• **STUDY TEXT**
In that same reflection the Archbishop posits a possible outcome of the covenant development process in terms of constituent and associate member churches. Some have fastened on to this two-tier possibility as though a decision had already been made. However, in his Address to the General Synod of the Church of England on July 7, the Archbishop himself noted that there has been “some interesting reporting” and a “slightly intemperate reaction.” He declared that his reflection “contained no directives…and no foreclosing.”
I note here that a two-tier solution to our present strains raises serious questions about how we understand ourselves as being the church. I am put in mind of Paul’s understanding of the church as the body of Christ of which we are all indispensable members in virtue of our baptism. I think as well of Jesus’ declaration in the Gospel of John that he is the vine and we are the branches and that apart from him we can do nothing.

• **INPUT DATA**
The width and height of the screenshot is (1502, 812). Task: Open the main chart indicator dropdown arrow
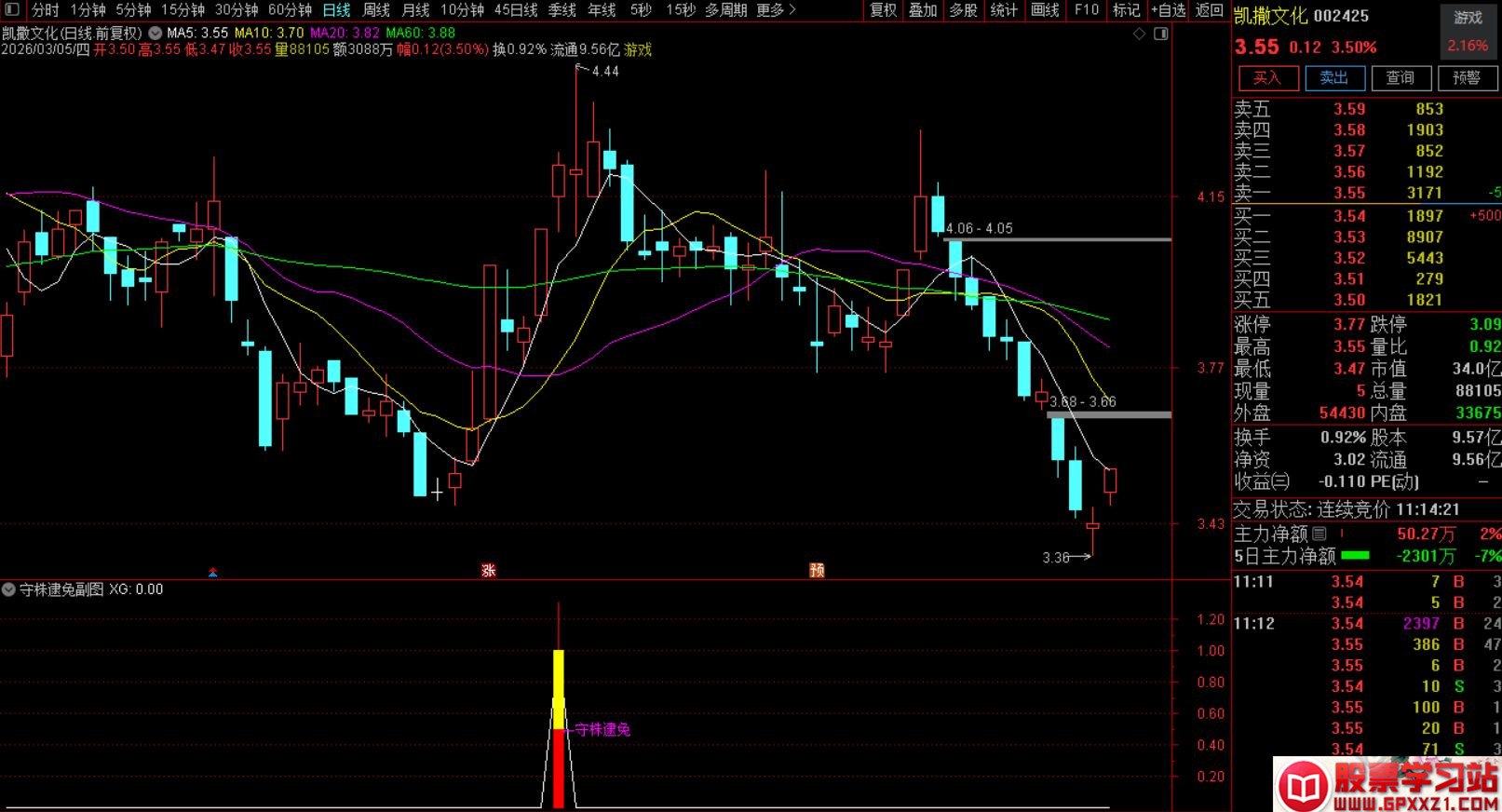pos(155,33)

• **ABOUT THIS TASK**
Write out the whole passage on the Archbishop's covenant reflection word for word. The lines stand apart from the text and have nothing to do with it.

• **RESPONSE FOR THIS EXERCISE**
In that same reflection the Archbishop posits a possible outcome of the covenant development process in terms of constituent and associate member churches. Some have fastened on to this two-tier possibility as though a decision had already been made. However, in his Address to the General Synod of the Church of England on July 7, the Archbishop himself noted that there has been “some interesting reporting” and a “slightly intemperate reaction.” He declared that his reflection “contained no directives…and no foreclosing.”
I note here that a two-tier solution to our present strains raises serious questions about how we understand ourselves as being the church. I am put in mind of Paul’s understanding of the church as the body of Christ of which we are all indispensable members in virtue of our baptism. I think as well of Jesus’ declaration in the Gospel of John that he is the vine and we are the branches and that apart from him we can do nothing.